Sunday, April 10, 2011

Earthquakes, the Big Ones


Now that both my parents are gone, there is an opportunity to gain perspective on their lives and legacies.  My mother's family forms the basis of most of my memories, because I was born and raised in proximity to them.  But it is my father's family history that fascinates me, because it is more mysterious and unusual, at least by today's standards. 
With the tragedies playing out in Japan right now, precipitated by an earthquake that has killed in the neighborhood of 10,000 people, my thoughts have turned to the earthquake that forever shifted the course of my family's history. 
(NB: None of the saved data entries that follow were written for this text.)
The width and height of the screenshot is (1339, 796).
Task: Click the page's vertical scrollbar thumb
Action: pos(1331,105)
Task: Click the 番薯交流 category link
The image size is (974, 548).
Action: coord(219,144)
On January 13, 1915, an earthquake with its epicenter in Avezzano, Italy killed an estimated 30,000 people.  Wrap your arms around that for a minute.  This was before CNN, the Red Cross, the ability to text dollars to help, cell phones, airplanes and all the modern means that get mobilized in a time of horrific crisis today.  Two of my father's brothers were killed when their house in Corfinio collapsed.  My father was in the next town over about 3 km away, Raiano, and escaped harm.  The exact reasons why he was in the next town over had to do with the fact that he was not raised by his natural mother but by a stepmother, or really a wet nurse, because in those days there was no grocery store where one could buy infant formula.  You had to find a source.  But it is still not clear to me exactly why he was sent there in the first place.  I also know that my father's father died sometime in 1915 of a ruptured appendix, but I always thought it was after the earthquake, not before, so the mystery deepens.   
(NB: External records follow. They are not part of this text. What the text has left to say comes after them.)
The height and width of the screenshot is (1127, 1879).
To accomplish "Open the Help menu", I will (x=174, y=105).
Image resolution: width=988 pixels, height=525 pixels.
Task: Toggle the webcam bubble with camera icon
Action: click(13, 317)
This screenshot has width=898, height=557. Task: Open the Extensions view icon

However, my grandmother's heart was broken; she lost two children and a husband in the same year.  That was also a time before things like the Italian version of 'social security', so what's a widow to do?   There appears to have been a network of Italian immigrants who communicated these types of circumstances and 'placed' widows like my grandmother with widowers.   And somehow my grandmother ended up coming to McKeesport, Pennsylvania to become the new wife of a man she had never met before, because his first wife had died. 
I have always been fascinated by things Italian, but recall my mother and father both telling me that my grandmother had no such fascination.  She did not yearn for the homeland.  "She never wanted to see Italy again", my mom said. 
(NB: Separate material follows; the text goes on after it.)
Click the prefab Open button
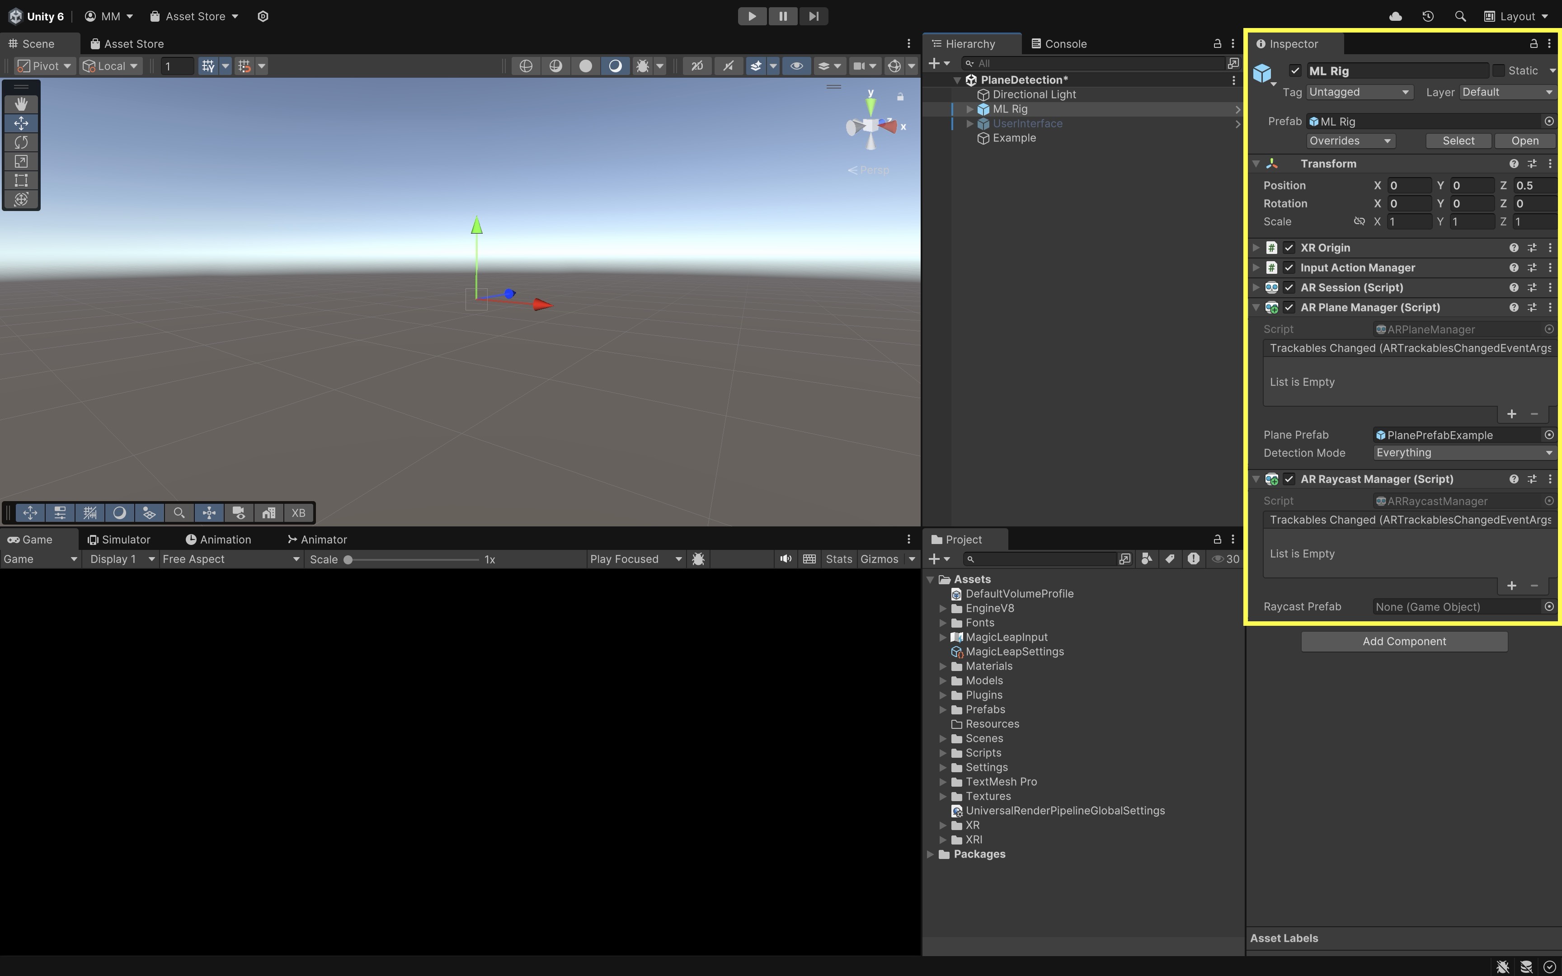(1525, 141)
So, when I think I am having a bad day, I would do well to think of her hardships and see if mine in any way remotely match up to what she had to deal with.    The photo with this post is not a family one, but one that I found in the public domain that records the devastation of the earthquake.  The Gran Sasso d'Abruzzo, the mountain in the background, is one I recognize from a trip I took with my dad to his hometown in 1980.